Weinig mensen in die tijd wisten dat Schoenmakers ook heel andere dingen maakte. Zoon Jacques: “Meestal was hij ’s ochtends bezig met zijn opdrachten. ’s Middags werkte hij als het even kon aan zijn eigen beelden en schilderijen.”
Beeldhouwen heeft Schoenmakers altijd gedaan. “Het liefst boetseerde hij”, vertelt Jaqcues Schoenmakers. “Zelfs in zijn laatste dagen lag hij nog te kneden in was. Met hout werkte hij nooit. Hout heeft een richting. Daar moet je rekening mee houden en dat wilde hij niet. Hij zocht de grootst mogelijke vrijheid.”

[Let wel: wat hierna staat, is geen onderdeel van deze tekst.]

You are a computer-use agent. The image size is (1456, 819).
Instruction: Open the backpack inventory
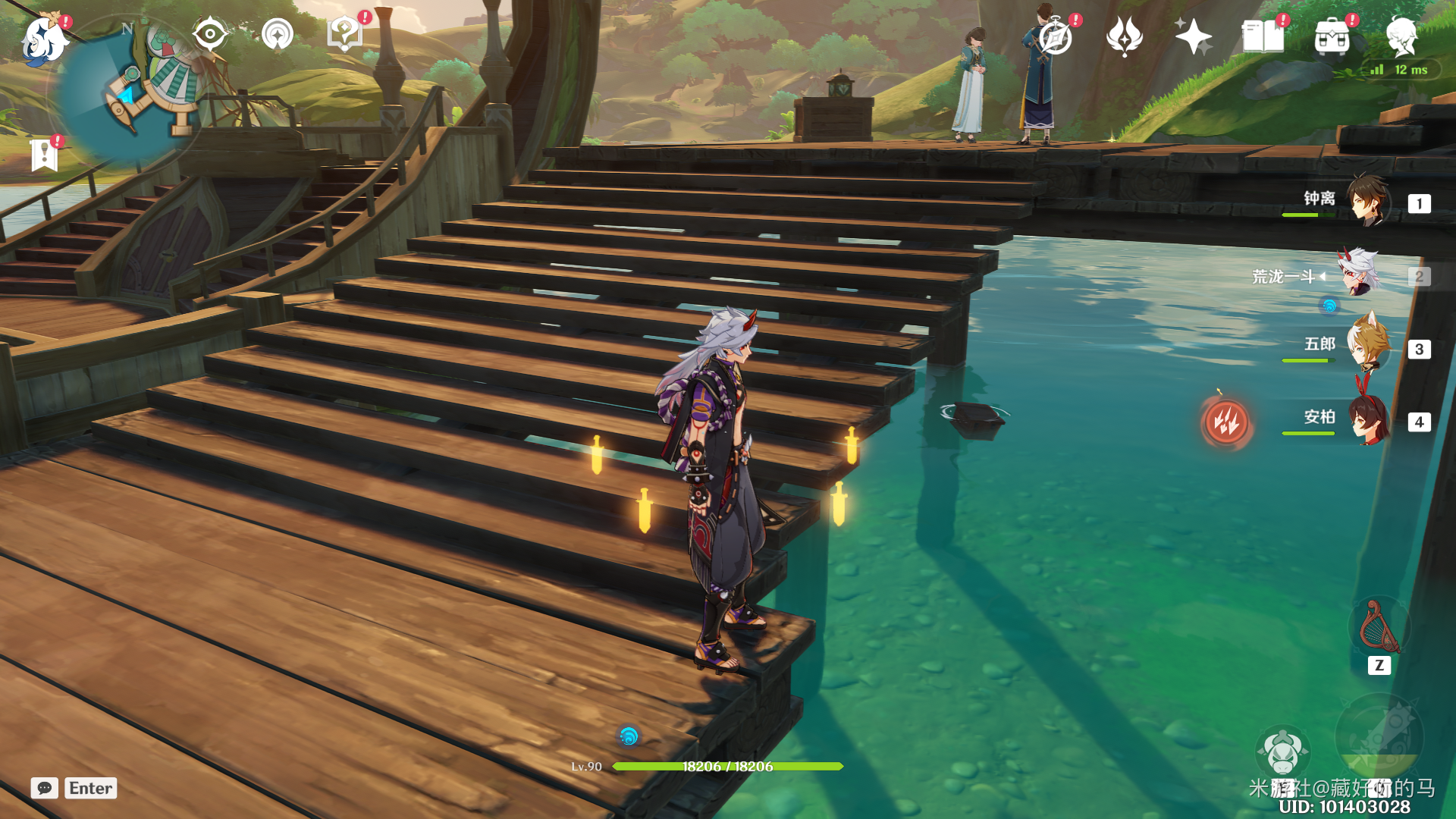pyautogui.click(x=1332, y=36)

Pas in 1984, tijdens een tentoonstelling in Roermond ter gelegenheid van zijn vijfenzestigste verjaardag, trad Schoenmakers met zijn vrije werk naar buiten. Een jaar later volgde een expositie bij Galerie Krikhaar in Amsterdam en artikelen in landelijke kranten. Bekende Nederlanders kochten werk van hem. “Het was een doorbraak in de grachtengordel!” lacht dochter Sylvia. Maar Schoenmakers zelf kon dat weinig schelen. “Het was een man zonder poeha. Het ging hem om het werk”, bevestigt Joan Stoorvogel van DZD Art Gallery in Roermond. “Een paar jaar geleden zocht hij zelf contact om bij ons te exposeren. Ik moest bij hem op audiëntie om werk uit te zoeken. Ik werd echt getest of ik wel de juiste kijk op zijn werk had.” Op de suggestie dat hij dan ook maar eens in de galerie moest komen kijken, antwoordde hij: “Dat hoeft niet. Ik heb je gevolgd”. Stoorvogel: “Hij wist precies wat hij wilde. Tegelijkertijd vond hij de praktische kant van zo’n tentoonstelling zwaar. Het leidde maar af van het schilderen.”
Elke dag reed hij van zijn woonplaats Herten naar zijn atelier in de oude bosmolen in Panheel. “Zelfs toen hij al ziek was, wilde hij nog autorijden”, vertelt zijn dochter. “Op een dag dat hij zich goed voelde, kroop hij toch weer achter het stuur. Gelukkig bleef het bij een rondje op het erf.” Joan Stoorvogel herinnert zich dat hij kort voor zijn dood de roestplekken van zijn auto wilde laten bijwerken. “Dan kon die auto weer jaren mee! Hij was altijd op de toekomst gericht. Dat zie je ook aan zijn oeuvre, daarin bleef hij zich tot het laatst vernieuwen.”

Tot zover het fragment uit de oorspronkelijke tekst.